MFA in Metalwork and Jewelry, Kookmin University (Seoul, Korea), 2007
BFA in Metals and Graphic Design, Miami University (Oxford, Ohio), 2003
Heather Bayless completed her BFA in graphic design and metalwork at Miami University in Oxford, Ohio, and moved to Seoul, Korea to receive her MFA at Kookmin University with the help of a Fulbright Research Grant. She is currently an instructor at Kansas State University in Manhattan, Kansas. Her jewelry and tableware has been shown in exhibitions throughout the U.S., Europe, and Asia, has been published in several of Lark Crafts’ 500 Series books, and was featured in a cover article in Ornament magazine. She has also received several major awards, twice receiving a Saul Bell Design Award and in 2009 her work earned First Prize out of 3,500 designers for the Massimo Martini Design Award, “Beyond Silver”
I was born in upstate New York, and throughout my life my favorite place to be has been outdoors. Growing up in the countryside with a house surrounded by forest, having a gardener mother, a scientist father, and a curiosity about all things tiny have blended to form the interest I have in plants and living things. Over time I became fascinated by metalwork and design. My work combines these two passions—nature and art—into a body of work that balances between idea, tradition, and image.
I work in the realms of tableware, object, and jewelry, with all pieces holding the concept of containment. I have investigated the scientific structures and functions of botanical fertility forms, including seeds, bulbs, and spores, and their three main functions of containment of the embryo, storage of energy, and dispersal from the mother plant into nature. Many of my jewelry pieces physically open to be used as pomanders or lockets, some are left hollow inside to be considered conceptual containers, and others use an interior mirror to contain light and give the illusion of a larger space.

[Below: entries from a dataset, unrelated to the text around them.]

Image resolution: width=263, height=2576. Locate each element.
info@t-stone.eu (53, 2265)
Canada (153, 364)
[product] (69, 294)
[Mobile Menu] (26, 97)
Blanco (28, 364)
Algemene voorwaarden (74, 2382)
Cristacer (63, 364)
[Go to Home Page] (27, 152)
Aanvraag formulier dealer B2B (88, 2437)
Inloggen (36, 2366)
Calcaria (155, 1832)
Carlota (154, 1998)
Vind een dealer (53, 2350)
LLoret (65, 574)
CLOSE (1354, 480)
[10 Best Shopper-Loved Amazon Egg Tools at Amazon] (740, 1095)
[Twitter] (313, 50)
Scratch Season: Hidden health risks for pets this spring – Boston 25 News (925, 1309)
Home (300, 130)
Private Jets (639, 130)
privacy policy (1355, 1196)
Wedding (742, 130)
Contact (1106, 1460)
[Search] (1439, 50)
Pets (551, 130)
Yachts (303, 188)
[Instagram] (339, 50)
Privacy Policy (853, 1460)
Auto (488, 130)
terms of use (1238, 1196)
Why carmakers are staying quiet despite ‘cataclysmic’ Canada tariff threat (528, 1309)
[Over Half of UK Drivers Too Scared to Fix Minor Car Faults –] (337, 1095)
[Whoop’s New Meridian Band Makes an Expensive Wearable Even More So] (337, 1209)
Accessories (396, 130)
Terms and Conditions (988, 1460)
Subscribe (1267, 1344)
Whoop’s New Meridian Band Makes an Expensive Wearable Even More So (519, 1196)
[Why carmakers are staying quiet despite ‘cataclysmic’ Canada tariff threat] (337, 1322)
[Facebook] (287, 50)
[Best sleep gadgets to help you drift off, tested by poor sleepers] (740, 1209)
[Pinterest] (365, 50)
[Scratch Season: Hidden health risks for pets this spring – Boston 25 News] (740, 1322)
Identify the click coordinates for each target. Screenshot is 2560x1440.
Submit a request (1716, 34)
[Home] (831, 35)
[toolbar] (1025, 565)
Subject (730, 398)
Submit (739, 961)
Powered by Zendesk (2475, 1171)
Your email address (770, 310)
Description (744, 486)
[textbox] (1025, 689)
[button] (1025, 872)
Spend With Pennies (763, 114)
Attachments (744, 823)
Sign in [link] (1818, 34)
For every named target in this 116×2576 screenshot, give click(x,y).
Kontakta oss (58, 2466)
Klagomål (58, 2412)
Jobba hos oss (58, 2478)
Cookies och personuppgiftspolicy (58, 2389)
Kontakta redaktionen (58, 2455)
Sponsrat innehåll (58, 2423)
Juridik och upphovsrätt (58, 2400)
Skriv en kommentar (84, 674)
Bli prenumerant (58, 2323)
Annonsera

Since moving to Kansas from the large city of Seoul, I have been exploring the small behaviors of animals around me. In autumn monarch butterflies travel through the region in large groups and sometimes cluster by the hundreds on trees. In the spring there is an influx of songbirds, and I noticed their tendency to nest on or in human made structures. My newest pieces are the beginning of an ongoing investigation of Instinct as a larger theme in my work that I will continue into the foreseeable future.